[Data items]
+===+
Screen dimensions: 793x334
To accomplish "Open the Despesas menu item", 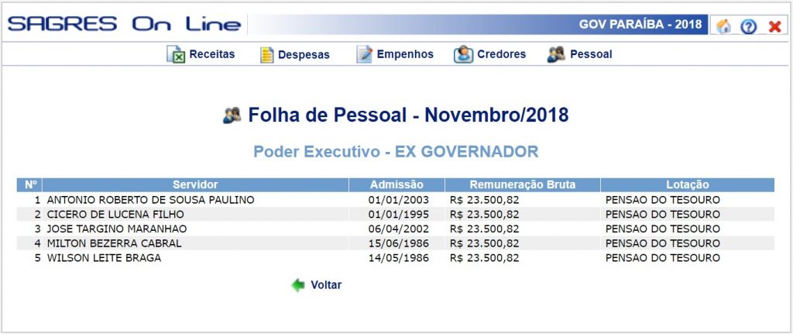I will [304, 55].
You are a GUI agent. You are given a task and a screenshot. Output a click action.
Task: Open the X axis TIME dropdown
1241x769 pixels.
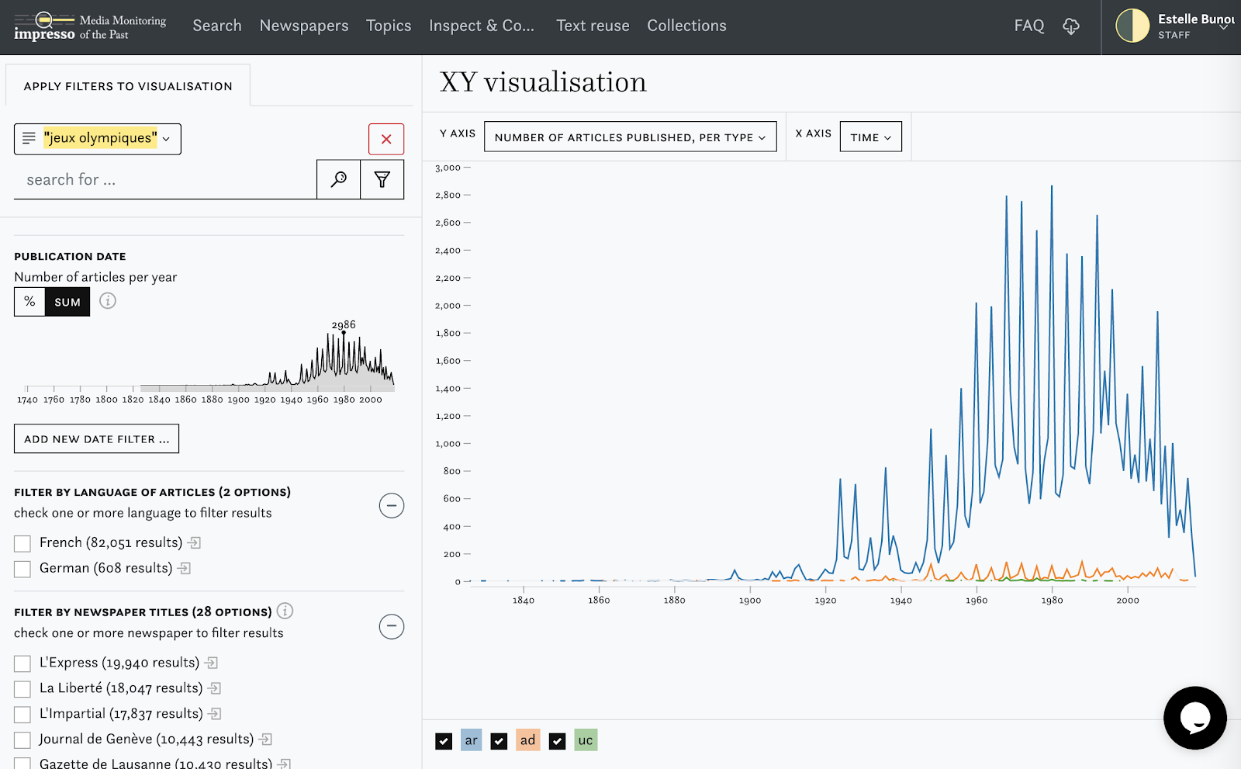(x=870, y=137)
+===+
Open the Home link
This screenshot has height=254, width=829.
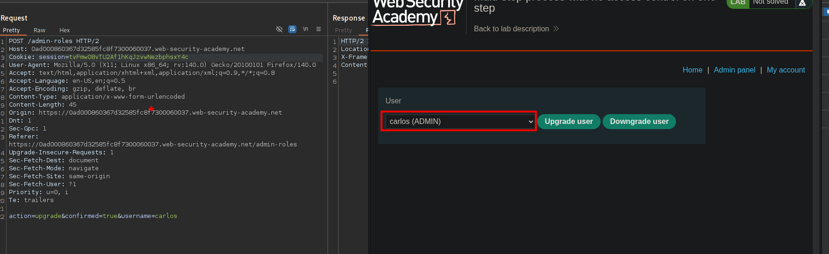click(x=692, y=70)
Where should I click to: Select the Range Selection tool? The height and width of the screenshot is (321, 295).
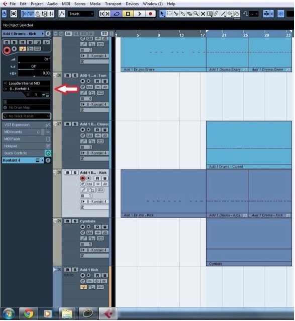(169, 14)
+===+
▶ [WHAT THE TASK ASKS]
Rewrite everything from the line containing "You are a GUI" down to the line containing "(x=870, y=137)" as a numbered list, skipping any blank lines. Leave the pictures out.

▶ [RESPONSE]
1. You are a GUI agent. You are given a task and a screenshot. Output a click action.
2. Task: Open the X axis TIME dropdown
3. 1241x769 pixels.
4. (x=870, y=137)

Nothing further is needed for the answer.